Primary adrenocortical insufficiency is an uncommon disorder with an incidence in Western populations near 50 cases per 1,000,000 persons. With the advent of widespread corticosteroid use, however, secondary adrenocortical insufficiency due to steroid withdrawal is much more common. Approximately 6,000,000 persons in the United States are considered to have undiagnosed adrenal insufficiency, which is clinically significant only during times of physiologic stress.

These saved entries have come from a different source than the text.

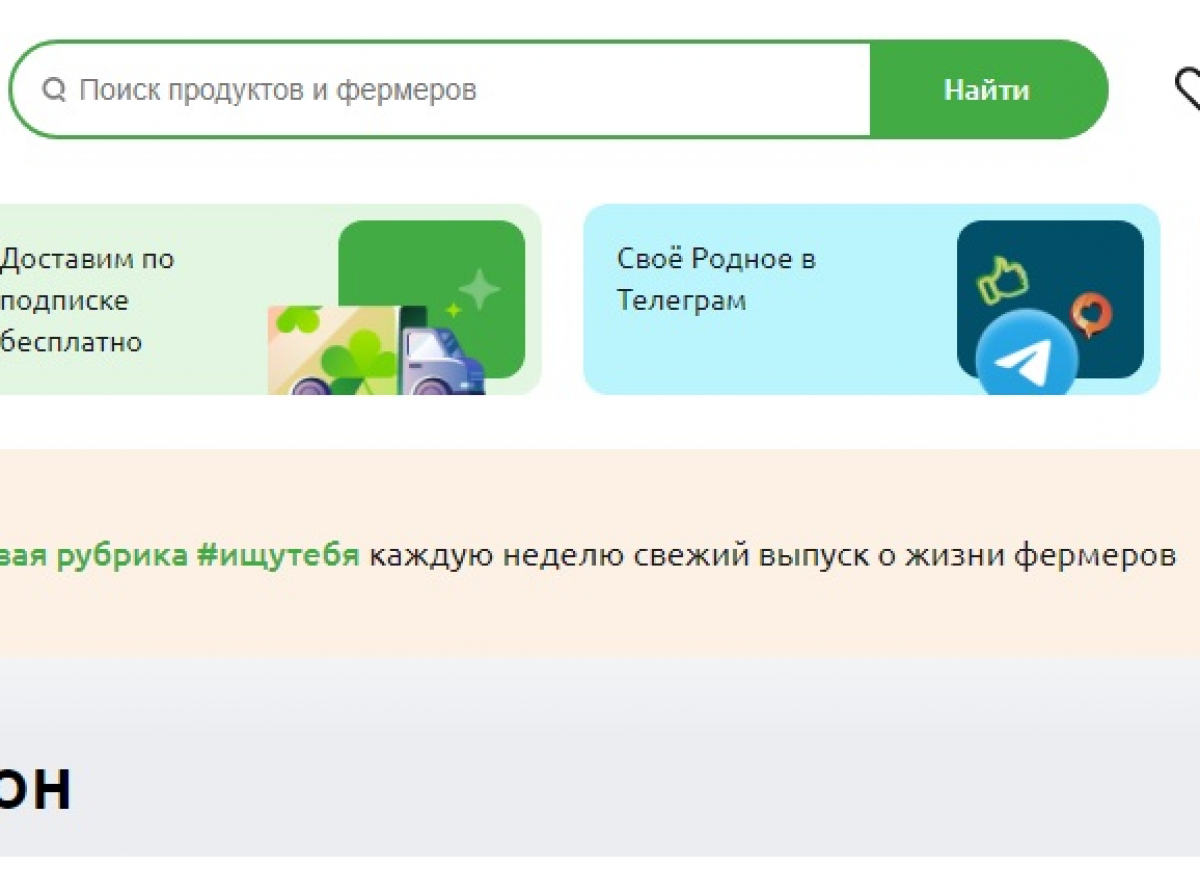The image size is (1200, 892).
Task: Open favorites via the heart icon
Action: coord(1188,90)
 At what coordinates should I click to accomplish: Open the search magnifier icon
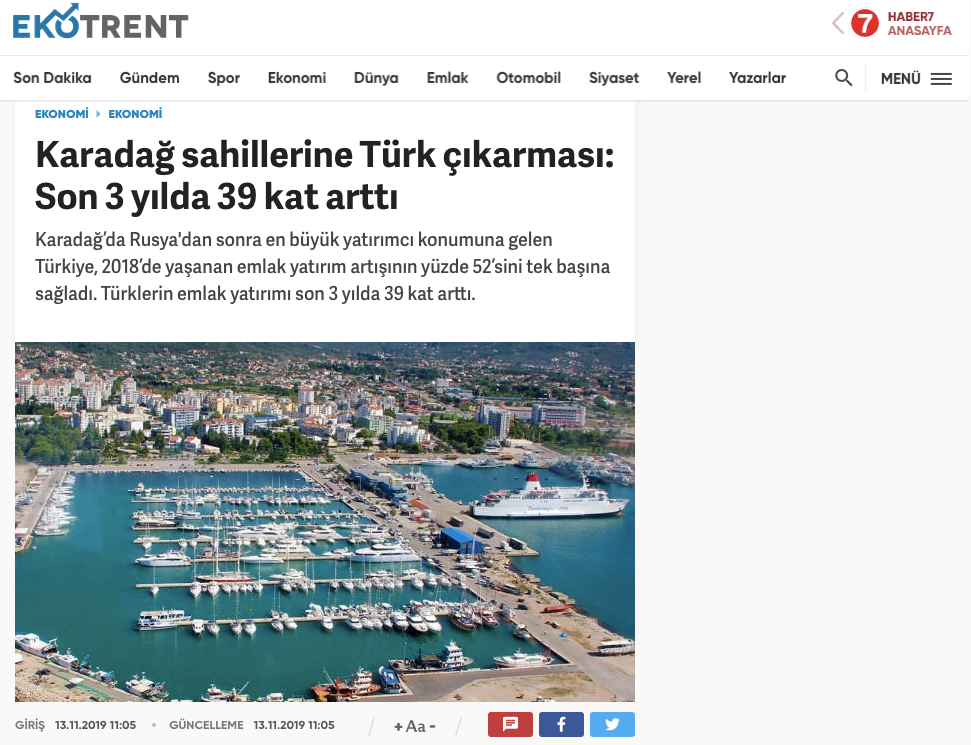843,78
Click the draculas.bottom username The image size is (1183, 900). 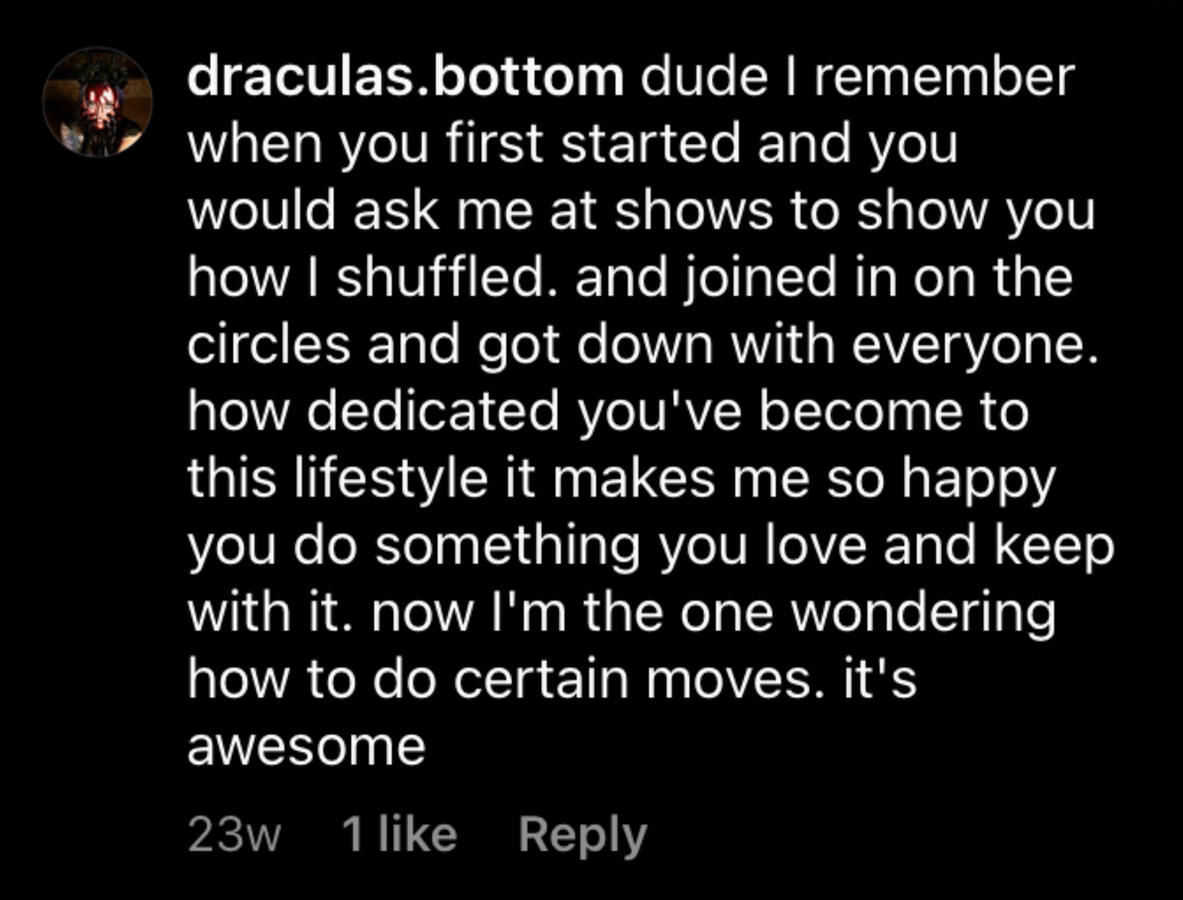coord(405,79)
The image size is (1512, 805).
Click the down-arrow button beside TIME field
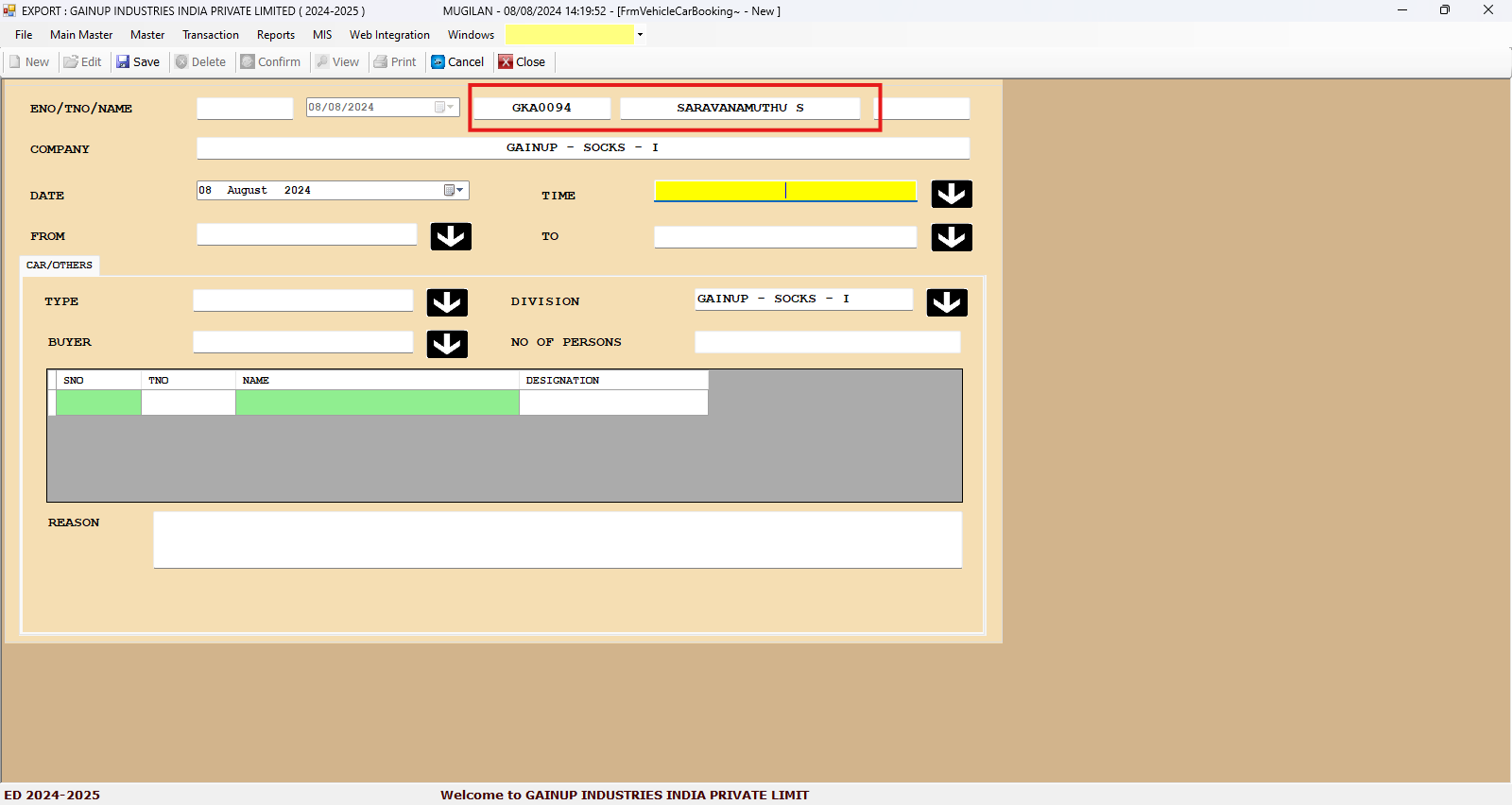[x=951, y=194]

  • Primary adrenocortical insufficiency has multiple etiologies; however, 80% of cases in the United States are caused by autoimmune adrenal destruction. Glandular infiltration by tuberculosis is the second most frequent etiology.
  • In patients with primary adrenocortical insufficiency due to idiopathic autoimmune lymphocytic infiltration, the presence of other associated endocrine disorders must be entertained. Consider polyglandular autoimmune disorders (PGAs) such as Schmidt syndrome.
  • Schmidt syndrome (PGA type II) includes adrenal insufficiency, autoimmune thyroid disease, and, occasionally, insulin-dependent diabetes mellitus. Adrenal insufficiency usually occurs in these patients when they are older than 20 years. In approximately 40-50% of patients with PGA II, the first manifestation of the syndrome is adrenal insufficiency.
  • PGA type I includes hypoparathyroidism and mucocutaneous candidiasis in conjunction with adrenal insufficiency. The full triad may manifest in approximately 30% of patients with PGA type I.

Mortality/Morbidity

  • Acute adrenocortical insufficiency is a difficult diagnosis to make. The disorder rarely occurs without concomitant injury or illness. Many of the presenting signs and symptoms are nonspecific. For instance, a postoperative fever may presumptively be treated as infection or systemic inflammatory response syndrome when it may be a subtle indicator of adrenal insufficiency.
  • Left untreated, a patient with acute adrenal insufficiency has a dismal prognosis for survival. Therefore, treatment upon clinical suspicion is mandatory. Any delay in management while waiting for diagnostic confirmation cannot be justified.

Sex

Although primary adrenocortical insufficiency affects men and women equally, women are affected 2-3 times more often by the idiopathic autoimmune form of adrenal insufficiency.

Age

In idiopathic autoimmune adrenal insufficiency, the diagnosis is most often discovered in the third to fifth decades of life; however, it is particularly important to recognize that adrenocortical insufficiency is not limited to any specific age group.